My second workout I ran for 40 mins and did 20 mins of core and stretching, the hit the sauna for 20 mins.
Muscle Building Cardio Workout
If you have access to a gym you can try this muscle building cardio workout. 3 Giant sets of 4 sets each and only 30 secs rest between sets.
1. Giant set 1 x 4 sets
- 15, 12, 10, 8 barbell squats
- 15, 12, 10, 8 dumbbell curls into shoulder press
- 15 bench dips for triceps
2.Giant set 2 x 4 sets
- Bench stepups with dumbells in each hand, 10 each leg
- 12 dumbbell lateral raises
- 12 hammer curls with dumbells
3. Triple set 3 x 4 sets
- Walking lunge with weight, 10 and 10 back
- Single leg Romanian deadlift (hamstrings glutes) 8 reps each leg
- Tricep push downs 15, 12, 10, 8 reps
The Daily Diet
No meal prepping , no weighing food no calorie counting, just 3 straight meals.
Breakfast – 2 egg omelette, 2 big slices of smoked salmon, 4 cheery tomatoes, 1 fried egg on top, 1 slice of cheese, 2 cappuccino’s, 1 apple and kiwi fruit juice. 1 Banana , 2 teaspoons of peanut butter and Nuttella
Lunch – Chicken Caesar Salad
Dinner – Chicken and Bacon Salad, Portion of Chicken livers and a small portion of chips.

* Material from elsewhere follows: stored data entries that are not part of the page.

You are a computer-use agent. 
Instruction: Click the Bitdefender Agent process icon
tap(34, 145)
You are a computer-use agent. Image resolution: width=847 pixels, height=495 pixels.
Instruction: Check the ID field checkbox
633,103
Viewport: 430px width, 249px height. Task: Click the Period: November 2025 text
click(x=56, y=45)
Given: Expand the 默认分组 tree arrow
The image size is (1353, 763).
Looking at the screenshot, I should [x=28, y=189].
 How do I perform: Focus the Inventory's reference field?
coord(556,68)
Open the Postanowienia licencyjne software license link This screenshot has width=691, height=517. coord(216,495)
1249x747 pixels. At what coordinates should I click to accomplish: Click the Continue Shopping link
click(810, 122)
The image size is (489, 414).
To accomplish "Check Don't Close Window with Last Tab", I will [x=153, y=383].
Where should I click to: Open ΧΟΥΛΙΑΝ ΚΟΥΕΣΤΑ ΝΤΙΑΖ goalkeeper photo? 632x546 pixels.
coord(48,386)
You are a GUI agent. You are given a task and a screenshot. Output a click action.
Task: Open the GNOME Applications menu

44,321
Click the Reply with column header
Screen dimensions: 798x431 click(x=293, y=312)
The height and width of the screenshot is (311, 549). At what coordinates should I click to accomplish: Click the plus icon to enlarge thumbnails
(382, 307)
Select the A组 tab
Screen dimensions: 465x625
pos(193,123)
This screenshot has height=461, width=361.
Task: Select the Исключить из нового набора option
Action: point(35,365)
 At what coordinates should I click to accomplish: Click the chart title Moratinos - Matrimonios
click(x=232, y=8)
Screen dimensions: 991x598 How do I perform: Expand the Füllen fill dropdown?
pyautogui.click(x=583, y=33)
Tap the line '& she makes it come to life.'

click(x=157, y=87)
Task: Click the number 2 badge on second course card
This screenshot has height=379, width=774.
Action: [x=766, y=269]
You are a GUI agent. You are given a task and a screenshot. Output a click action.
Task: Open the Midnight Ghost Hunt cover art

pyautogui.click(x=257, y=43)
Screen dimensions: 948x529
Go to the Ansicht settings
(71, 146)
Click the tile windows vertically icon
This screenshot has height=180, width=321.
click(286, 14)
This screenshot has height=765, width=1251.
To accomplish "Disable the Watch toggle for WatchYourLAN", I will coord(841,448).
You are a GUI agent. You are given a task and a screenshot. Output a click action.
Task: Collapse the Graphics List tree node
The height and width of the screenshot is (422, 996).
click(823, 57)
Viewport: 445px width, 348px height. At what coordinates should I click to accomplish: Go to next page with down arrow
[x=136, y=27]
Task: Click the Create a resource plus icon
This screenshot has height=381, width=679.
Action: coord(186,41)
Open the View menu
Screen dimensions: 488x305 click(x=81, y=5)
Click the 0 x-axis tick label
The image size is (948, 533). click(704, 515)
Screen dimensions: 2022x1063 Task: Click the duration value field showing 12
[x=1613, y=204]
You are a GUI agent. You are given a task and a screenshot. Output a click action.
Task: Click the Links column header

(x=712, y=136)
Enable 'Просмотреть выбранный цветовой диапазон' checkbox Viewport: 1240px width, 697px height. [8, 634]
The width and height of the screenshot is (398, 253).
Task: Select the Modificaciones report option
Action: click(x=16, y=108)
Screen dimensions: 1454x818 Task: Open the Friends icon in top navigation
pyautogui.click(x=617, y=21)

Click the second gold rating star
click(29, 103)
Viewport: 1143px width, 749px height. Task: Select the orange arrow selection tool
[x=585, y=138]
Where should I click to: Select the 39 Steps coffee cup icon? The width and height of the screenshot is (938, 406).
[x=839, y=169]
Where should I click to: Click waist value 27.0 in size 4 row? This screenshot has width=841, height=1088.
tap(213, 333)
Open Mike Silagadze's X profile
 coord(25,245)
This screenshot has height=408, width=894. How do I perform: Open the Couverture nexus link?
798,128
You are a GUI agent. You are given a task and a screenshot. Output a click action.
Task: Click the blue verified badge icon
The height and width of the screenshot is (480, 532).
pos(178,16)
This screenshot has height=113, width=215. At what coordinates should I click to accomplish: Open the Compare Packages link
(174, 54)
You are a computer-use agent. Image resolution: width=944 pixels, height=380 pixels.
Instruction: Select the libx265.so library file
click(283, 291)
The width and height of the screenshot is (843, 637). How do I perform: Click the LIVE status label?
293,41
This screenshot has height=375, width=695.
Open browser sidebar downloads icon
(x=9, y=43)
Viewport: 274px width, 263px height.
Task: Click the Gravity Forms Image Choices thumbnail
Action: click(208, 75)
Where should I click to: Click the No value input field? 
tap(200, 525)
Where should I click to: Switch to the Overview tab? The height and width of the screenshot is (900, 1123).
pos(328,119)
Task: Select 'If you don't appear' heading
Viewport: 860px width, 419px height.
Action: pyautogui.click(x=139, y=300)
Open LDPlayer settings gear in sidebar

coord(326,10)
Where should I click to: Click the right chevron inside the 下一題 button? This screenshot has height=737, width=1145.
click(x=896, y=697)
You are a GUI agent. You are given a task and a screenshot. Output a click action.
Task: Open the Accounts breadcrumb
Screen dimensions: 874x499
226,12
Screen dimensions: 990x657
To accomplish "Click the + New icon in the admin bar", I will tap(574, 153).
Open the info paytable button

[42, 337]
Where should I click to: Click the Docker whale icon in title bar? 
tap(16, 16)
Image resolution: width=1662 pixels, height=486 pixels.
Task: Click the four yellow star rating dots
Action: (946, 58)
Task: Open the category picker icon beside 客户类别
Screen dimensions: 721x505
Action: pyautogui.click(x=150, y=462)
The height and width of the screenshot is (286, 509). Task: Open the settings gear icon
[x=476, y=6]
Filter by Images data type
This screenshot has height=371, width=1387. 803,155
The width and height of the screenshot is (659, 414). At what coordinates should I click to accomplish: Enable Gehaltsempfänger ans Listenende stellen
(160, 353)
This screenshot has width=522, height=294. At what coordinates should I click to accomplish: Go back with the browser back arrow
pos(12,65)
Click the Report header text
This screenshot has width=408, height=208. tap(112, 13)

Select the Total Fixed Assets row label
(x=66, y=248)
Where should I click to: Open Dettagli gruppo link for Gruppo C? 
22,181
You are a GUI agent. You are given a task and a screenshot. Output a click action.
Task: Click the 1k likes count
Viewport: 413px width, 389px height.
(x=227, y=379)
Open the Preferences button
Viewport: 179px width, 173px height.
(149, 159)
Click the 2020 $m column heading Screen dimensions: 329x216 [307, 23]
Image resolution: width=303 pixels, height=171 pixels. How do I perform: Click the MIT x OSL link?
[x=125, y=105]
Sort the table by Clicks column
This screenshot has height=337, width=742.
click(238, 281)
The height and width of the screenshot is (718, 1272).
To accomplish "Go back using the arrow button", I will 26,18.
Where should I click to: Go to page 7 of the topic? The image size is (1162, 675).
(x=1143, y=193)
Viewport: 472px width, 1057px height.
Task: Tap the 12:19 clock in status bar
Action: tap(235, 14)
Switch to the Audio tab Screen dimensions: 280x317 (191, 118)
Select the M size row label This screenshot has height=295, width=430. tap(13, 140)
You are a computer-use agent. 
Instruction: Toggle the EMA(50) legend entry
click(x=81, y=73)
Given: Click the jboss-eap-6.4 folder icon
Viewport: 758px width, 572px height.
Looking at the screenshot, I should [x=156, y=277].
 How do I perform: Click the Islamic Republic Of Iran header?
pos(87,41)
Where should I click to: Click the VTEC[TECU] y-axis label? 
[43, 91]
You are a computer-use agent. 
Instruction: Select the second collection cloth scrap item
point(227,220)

My supplements I take while travelling are, Fat burner, Fast grow Amino’s , gamma-Aminobutyric acid and Testo Peak
To get the best results from your diet your have to watch everything you eat. If you cannot meal prep or make your own meals then make smart food choices when you eat at restaurants. People say you cannot eat well when travelling and that is just bullshit. You have 3 to 4 chances a day to make the right choices and one meal is not going to kill your progress. Smart choices will lead to better success.